TEXT SEGMENT →
>>>

This part also has to do with efficiency and optimization, but not in the musical sense. You may recall my earlier articles regarding graphics programming and ‘racing the beam’ and such. Well, of course you will want to play some music while doing your graphics in a game or demo. But you don’t want your music routine to get in the way of your tightly timed pixel pushing. So what you want is to have a way to synchronize your music routine as well. This is why trackers will usually base their timing on the refresh-rate of the display.

For example, Amiga trackers would run at 50 Hz (PAL). That is, your game/demo engine will simply call the music routine once per frame. The speed-command would be a counter of how many frames each row would take. So if you set speed 6, that means that the music routine will count down 6 ‘ticks’ before advancing to the next row.

This allows you to choose when you call the music routine during a frame. So you can reserve a ‘slot’ in your rastertime, usually somewhere in the vertical blank interval, where you play the music. Then you know that by definition the music routine will not do anything during the rest of the frame, so you can do any cycle-exact code you like. The music is explicitly laid out in the row-format to be synchronized this way, allowing for very efficient and controlled replaying in terms of CPU time. The replay routine will only take a handful of scanlines.

With regular MIDI this is not possible. MIDI has very accurate timing, and if you were to just take any MIDI song, you will likely have to process multiple MIDI events during a frame. You never quite know when and where the next MIDI event may pop up. Which is why games generally quantize the MIDI down. However, quantizing it all the way down to around 50 or 60 Hz is not going to work well, so they generally still use a significantly higher frequency, like in the range 240-700 Hz. Which is an acceptable compromise, as long as you’re not trying to race the beam.

Back to the UltraSound

The specific characteristics and advantages of tracker-music should make it clear why it was so popular in the demoscene. And by extension you will probably see why demosceners loved the UltraSound so much: it seems to be ‘custom-made’ for playing sample-based tracker modules. ProTracker modules already sounded very good with 4 channels and 8-bit samples, even if on the PC you needed to dedicate quite a bit of CPU power for a software-mixing routine.

But now there was this hardware that gave you up to 32 channels, supported 16-bit samples, and even better: it did high-quality mixing in hardware, so like on the Amiga it took virtually no CPU time to play music at all. The UltraSound was like a ‘tracker accelerator’ card. If you heard the above examples with just 2 or 3 channels on primitive chips like the C64’s SID and the Amiga’s Paula, you can imagine what was possible with the UltraSound in capable hands.

<<<

YOUR INSTRUCTIONS → Which pieces of sound hardware does the text above on tracker music and the UltraSound mention by name? List all of them.

SUPPLIED RECORDS →
>>>

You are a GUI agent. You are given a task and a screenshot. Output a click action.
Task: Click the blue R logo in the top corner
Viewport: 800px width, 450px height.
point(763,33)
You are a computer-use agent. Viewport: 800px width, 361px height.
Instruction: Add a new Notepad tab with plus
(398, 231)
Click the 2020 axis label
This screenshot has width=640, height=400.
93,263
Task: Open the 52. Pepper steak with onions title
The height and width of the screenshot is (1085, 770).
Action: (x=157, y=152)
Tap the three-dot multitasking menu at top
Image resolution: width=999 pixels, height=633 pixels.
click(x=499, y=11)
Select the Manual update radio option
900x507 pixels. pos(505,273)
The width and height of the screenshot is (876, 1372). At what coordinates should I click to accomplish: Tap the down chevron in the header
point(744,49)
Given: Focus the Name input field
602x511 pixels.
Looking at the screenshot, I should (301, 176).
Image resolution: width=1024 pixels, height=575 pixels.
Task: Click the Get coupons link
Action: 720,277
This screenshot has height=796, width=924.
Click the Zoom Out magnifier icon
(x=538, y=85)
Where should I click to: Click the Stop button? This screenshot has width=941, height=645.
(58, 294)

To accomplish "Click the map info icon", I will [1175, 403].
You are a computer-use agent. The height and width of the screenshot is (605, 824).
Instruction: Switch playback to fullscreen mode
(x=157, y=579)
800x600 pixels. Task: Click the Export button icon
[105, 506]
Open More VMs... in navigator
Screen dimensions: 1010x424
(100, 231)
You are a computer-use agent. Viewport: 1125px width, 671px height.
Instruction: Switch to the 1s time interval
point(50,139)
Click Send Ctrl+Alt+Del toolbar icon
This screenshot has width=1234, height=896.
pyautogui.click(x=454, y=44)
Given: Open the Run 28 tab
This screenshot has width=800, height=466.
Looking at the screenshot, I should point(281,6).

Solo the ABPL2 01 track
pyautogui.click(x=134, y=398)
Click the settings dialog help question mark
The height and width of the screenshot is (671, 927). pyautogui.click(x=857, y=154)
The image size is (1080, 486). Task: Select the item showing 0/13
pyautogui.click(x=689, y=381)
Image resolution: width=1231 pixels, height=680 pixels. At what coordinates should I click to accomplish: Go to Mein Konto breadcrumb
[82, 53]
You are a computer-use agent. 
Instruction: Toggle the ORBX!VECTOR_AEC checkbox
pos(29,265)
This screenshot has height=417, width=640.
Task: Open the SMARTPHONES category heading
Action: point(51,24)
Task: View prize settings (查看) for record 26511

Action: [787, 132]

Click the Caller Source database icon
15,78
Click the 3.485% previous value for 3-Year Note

<<<

RESULT OF THIS TASK →
- The UltraSound
- The C64's SID
- The Amiga's Paula